What you return must be the full listing, word for word, with no images in it.
** Opening Provided records block **
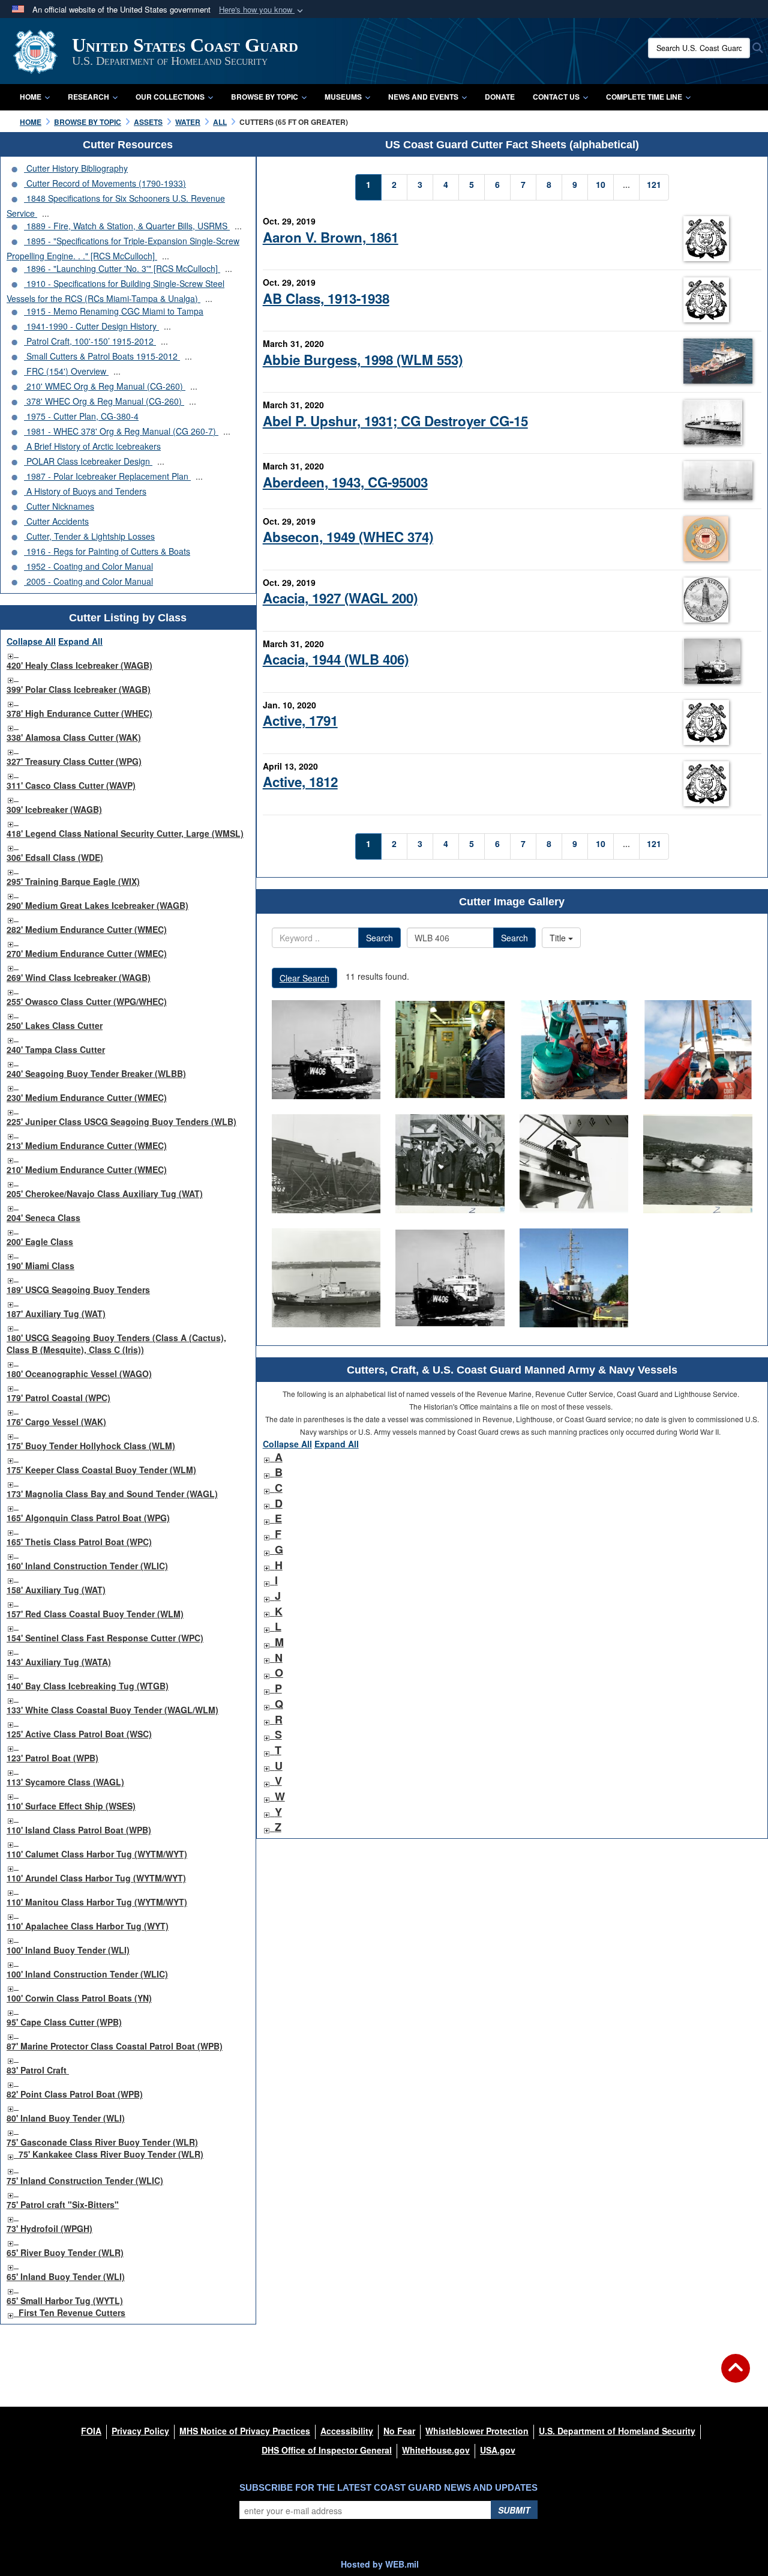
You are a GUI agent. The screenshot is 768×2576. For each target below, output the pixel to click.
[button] (262, 10)
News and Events (423, 96)
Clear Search (304, 978)
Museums (343, 96)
** Closing Provided records block **
## Exercise output
You are a GUI agent. The screenshot is 768×2576. For each target below, output the pixel to click.
[button] (262, 10)
News and Events (423, 96)
Clear Search (304, 978)
Museums (343, 96)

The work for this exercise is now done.